Would you plug into a machine that simulates a perfect life?
Debate between a user and Devil's advocate on DebateAI.org
Welcome to the debate arena! Today's topic: "Would you plug into a machine that simulates a perfect life?". Your opponent's style: Devil's advocate
No because Im orthodox christian and I believe in striving to be christlike, if i plug in im just worrying about earthly pleasure, and not bringing people to christ.
You're smuggling in a false choice. Striving to be Christlike doesn't require rejecting all pleasure or earthly concerns, and you know this. Christ ate, celebrated at weddings, and engaged with material reality. The real question isn't whether the machine offers pleasure, it's whether choosing authentic struggle over simulated perfection actually reflects Christian virtue or just romanticizes suffering. More crucially, you're assuming the simulated life prevents evangelism. Why can't you be Christlike within the simulation? If character and witness matter, they matter regardless of what's "real." You've collapsed two separate claims: that pleasure is sinful and that simulations can't contain genuine spiritual purpose. Which one do you actually believe?
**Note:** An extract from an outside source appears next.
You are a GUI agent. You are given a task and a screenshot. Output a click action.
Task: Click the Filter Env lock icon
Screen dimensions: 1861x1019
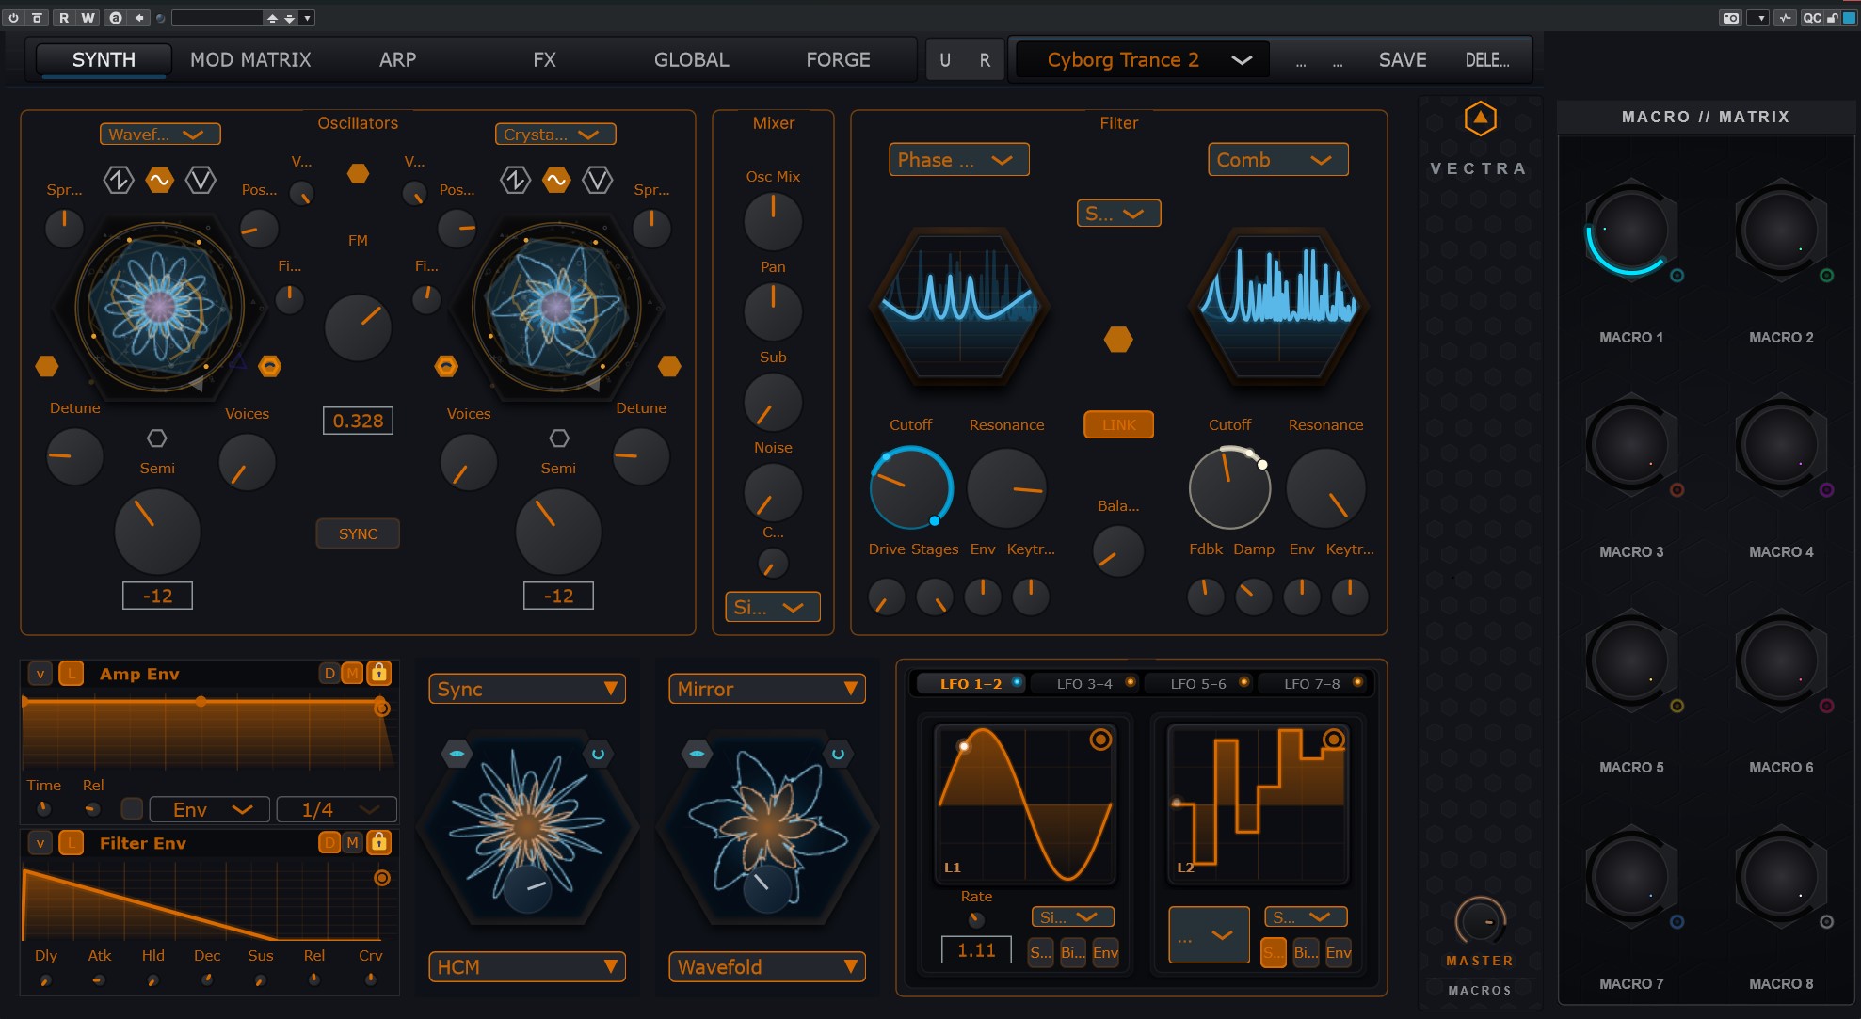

i never said that? and also being christlike in a simulation like you said is just that - In a simulation. Thats not bringing real people to the truth
You're right, I overstated your position on pleasure. But now you're begging the question: why does "real people" matter more than real virtue? If your character, choices, and spiritual growth are genuine inside the simulation, you've still become more Christlike. The simulation doesn't make your transformation fake, it just makes your audience imaginary. That's a loss, sure, but it doesn't erase what you've become. You're treating evangelism as the entire point of Christian life rather than one expression of it. Is salvation only valid if witnesses exist to verify it?
what do you mean by your question
I'm asking whether your spiritual transformation only counts if other people see it happen. You're saying the simulation is worthless because you can't convert real people to Christ. But what if you became perfectly virtuous, perfectly loving, perfectly humble inside the machine? Would that moral growth be fake just because no one real experienced it? Or does Christianity require an audience to be authentic? That's the contradiction you haven't answered yet.
I never said evangelism is central, i just used it as one example.Yes that moral growth would be fake in my world view. and also saying audience makes it sound like a circus act, and yes the point of christianity is recapitulation with the fallen human nature to the divine nature
Then you're admitting the simulation can't deliver what you actually want: real theosis requires real struggle with real matter and real people. You can't become Christlike in isolation, even perfectly. That's not about audience applause, it's that transformation happens through actual relationship, suffering, and resistance. The simulation offers flawless virtue without the friction that makes it meaningful. You'd be practicing scales without ever playing music. So the machine doesn't fail because it's fake, it fails because theosis is inherently relational. You need resistance, otherness, genuine stakes. A perfect simulated life is a perfect cage.